This just goes to show that people have misplaced priorities.
Well all that goes to show is that the people who you know who are poor are heavy lottery players and that you don't understand logic. It's a stacked sample. That your friends do this doesn't mean that everyone does this.
Why didn't you stop being lazy and just look up some statistics around who plays the lottery. That'd be much better than making up an opinion off of your empirical observations.
What makes it a tax is after all the money is piled into a lump sum governments then take their share out.
It's like all the poor people standing around and gathering up all their money into a pile and then giving all of it to a few or maybe even just one person.
It's a regressive tax and liberals sold it off as a means to pay for education. What it actually does is allow money that used to pay for education to be moved around to something else. It was a rouse when it was first started and it's still one today.
Sure it is. That money is not concentrated all to one person without a tax on it.
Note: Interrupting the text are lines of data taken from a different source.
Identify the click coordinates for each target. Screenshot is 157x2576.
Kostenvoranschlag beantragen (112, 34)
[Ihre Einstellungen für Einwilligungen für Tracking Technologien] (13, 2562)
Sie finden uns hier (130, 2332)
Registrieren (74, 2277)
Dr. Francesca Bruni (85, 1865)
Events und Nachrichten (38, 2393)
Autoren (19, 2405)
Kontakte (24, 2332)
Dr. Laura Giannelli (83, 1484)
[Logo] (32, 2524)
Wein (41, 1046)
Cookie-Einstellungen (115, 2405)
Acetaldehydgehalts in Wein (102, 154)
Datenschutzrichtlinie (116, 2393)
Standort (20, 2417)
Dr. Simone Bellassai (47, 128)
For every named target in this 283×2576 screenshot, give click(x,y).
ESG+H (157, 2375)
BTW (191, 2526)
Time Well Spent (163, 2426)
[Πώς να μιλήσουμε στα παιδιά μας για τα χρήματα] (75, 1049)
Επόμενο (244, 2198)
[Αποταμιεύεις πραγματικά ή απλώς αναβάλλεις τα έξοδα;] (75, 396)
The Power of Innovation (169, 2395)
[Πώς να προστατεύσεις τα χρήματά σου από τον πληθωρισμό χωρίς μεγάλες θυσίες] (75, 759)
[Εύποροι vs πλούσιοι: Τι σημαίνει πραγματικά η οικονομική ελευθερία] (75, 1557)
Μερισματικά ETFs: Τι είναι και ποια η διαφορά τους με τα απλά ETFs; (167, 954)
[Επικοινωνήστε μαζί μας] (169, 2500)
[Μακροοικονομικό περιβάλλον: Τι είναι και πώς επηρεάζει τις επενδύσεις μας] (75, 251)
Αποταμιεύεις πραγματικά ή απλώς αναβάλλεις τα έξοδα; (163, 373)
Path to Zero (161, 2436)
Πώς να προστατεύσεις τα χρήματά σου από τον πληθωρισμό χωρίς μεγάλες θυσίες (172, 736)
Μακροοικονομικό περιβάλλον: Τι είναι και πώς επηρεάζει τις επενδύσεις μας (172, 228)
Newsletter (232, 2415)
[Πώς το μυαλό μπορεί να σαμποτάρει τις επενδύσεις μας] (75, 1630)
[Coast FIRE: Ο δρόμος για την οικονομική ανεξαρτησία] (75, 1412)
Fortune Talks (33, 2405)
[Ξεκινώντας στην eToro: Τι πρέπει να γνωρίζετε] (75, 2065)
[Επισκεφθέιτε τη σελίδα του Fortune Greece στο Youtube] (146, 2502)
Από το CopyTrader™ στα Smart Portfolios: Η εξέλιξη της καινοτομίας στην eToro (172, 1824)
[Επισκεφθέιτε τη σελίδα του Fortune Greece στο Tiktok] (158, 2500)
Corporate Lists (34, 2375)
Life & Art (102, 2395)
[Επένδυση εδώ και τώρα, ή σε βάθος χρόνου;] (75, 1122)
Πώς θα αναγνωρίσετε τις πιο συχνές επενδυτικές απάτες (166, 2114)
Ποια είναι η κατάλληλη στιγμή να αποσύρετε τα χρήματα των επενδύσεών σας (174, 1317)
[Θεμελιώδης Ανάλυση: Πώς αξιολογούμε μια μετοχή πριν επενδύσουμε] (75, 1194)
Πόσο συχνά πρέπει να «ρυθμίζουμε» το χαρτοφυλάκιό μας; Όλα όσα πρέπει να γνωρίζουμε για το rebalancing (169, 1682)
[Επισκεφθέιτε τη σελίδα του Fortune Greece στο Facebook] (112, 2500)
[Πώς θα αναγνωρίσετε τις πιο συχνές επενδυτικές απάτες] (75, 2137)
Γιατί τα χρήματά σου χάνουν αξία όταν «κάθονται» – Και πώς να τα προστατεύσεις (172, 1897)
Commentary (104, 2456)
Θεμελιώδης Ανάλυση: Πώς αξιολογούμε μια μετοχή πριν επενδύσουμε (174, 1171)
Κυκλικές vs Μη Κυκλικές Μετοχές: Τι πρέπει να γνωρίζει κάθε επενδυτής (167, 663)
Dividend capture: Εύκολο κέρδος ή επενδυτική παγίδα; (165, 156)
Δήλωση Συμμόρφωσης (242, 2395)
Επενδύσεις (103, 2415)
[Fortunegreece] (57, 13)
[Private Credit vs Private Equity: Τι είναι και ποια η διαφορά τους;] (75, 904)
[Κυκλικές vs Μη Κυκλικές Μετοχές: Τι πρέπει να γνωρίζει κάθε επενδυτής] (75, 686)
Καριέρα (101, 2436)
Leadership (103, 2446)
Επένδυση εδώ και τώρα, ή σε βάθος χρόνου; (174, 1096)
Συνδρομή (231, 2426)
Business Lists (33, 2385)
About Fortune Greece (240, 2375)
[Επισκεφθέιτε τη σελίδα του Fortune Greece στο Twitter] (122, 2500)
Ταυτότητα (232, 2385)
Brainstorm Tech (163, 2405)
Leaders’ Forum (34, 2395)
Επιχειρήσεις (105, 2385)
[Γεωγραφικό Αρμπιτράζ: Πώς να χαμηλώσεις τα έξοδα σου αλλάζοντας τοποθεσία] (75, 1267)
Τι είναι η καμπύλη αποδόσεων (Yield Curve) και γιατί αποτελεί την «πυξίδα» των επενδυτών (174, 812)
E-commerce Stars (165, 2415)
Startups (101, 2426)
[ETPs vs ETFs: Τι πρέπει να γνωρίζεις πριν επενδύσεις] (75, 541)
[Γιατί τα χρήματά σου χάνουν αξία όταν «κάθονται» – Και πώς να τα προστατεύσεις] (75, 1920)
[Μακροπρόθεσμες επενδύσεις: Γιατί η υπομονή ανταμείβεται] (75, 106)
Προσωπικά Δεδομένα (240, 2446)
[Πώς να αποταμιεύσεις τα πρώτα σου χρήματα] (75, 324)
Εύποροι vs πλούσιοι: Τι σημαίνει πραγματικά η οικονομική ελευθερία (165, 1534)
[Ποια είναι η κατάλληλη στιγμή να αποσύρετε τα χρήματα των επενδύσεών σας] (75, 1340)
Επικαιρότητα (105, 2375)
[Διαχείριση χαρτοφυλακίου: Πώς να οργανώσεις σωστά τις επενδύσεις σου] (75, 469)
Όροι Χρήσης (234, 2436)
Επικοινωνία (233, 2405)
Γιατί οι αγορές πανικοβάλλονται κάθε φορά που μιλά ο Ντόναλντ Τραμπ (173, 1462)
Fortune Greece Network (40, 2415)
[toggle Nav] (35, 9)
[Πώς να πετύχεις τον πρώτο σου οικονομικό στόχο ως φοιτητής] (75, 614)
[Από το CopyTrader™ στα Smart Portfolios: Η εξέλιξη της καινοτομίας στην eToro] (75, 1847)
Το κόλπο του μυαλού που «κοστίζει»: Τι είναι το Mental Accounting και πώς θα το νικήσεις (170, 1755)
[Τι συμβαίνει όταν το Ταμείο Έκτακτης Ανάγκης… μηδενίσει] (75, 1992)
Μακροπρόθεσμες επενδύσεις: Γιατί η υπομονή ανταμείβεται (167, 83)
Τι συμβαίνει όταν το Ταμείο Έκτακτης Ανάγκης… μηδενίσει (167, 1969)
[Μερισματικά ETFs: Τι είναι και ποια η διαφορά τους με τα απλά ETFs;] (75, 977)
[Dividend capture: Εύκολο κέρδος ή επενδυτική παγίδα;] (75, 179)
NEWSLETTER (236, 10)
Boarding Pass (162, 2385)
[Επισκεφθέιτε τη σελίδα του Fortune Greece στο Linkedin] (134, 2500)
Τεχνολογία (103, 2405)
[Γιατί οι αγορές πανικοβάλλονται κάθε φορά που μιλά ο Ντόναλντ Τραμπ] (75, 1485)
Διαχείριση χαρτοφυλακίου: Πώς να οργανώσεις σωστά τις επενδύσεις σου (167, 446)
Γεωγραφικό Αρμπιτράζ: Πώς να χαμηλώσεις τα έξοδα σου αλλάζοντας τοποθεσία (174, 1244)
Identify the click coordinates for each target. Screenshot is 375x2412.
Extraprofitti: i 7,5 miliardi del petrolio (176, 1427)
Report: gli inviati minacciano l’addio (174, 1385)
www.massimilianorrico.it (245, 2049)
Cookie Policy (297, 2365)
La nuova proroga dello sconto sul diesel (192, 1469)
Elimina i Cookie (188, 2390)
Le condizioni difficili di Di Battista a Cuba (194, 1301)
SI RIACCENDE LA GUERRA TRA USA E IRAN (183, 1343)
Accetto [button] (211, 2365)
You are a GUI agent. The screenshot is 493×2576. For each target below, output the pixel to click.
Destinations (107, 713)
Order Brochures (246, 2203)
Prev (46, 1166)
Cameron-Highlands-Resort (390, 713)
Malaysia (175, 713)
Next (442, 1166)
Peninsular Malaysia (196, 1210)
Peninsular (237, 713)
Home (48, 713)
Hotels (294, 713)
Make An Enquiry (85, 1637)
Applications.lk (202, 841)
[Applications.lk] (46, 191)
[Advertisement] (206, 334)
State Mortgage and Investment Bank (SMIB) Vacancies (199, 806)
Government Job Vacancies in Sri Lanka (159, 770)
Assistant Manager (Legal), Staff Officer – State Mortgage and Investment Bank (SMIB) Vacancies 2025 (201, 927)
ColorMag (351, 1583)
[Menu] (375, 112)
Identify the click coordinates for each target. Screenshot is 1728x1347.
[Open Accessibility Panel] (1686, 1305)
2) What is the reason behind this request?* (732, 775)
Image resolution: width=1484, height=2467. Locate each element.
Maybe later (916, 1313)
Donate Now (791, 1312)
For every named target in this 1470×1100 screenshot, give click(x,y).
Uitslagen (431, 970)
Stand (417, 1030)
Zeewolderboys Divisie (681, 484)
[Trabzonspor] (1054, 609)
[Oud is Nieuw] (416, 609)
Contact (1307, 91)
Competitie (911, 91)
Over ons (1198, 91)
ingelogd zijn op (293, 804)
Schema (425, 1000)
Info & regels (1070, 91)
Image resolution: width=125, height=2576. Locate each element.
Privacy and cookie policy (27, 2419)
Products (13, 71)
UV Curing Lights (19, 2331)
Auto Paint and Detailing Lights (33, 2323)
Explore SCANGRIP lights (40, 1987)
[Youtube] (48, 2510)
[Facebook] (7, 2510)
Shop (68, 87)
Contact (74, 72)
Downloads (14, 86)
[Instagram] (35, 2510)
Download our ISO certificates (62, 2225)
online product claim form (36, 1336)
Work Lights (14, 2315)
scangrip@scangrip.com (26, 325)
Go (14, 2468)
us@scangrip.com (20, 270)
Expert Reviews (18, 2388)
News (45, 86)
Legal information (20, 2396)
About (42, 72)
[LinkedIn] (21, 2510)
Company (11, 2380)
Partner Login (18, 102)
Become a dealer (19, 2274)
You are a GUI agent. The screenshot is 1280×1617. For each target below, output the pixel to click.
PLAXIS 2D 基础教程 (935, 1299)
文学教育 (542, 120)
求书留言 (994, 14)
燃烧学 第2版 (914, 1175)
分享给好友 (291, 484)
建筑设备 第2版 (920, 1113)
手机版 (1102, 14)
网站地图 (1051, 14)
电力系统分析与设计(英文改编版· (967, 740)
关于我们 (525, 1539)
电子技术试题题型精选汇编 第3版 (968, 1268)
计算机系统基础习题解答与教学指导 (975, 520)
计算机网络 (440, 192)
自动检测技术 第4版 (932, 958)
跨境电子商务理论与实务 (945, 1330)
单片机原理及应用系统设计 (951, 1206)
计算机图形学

It has a far higher tax rate than say something you buy at the store and at least you get something when you pay that tax. Hopefully it's something that helps sustain your life and not just some worthless pieces of paper like the N.Y. Times.
The lottery is a tax not so much on the poor, but on those who do not understand mathematics. Following the laws of probability in relation to the amounts being won, a lottery ticket is a bad investment, that is, most of the time. That's precisely why the various lottery commissions make money and the lotteries exist in the first place. However when a lottery pool becomes massive, a purchased ticket might actually be a good investment. It works like this; if a person buys a lottery ticket for $1 and the lottery is a million dollars, and there is less than a million tickets sold, then a $1 ticket is technically a good investment. The math is on the side of the ticket purchaser. It's kind of a ratio thing. I do not know whether this past lottery was a "good investment". But when the pay-out gets really huge, a second factor would be; how much money can a person possibly use?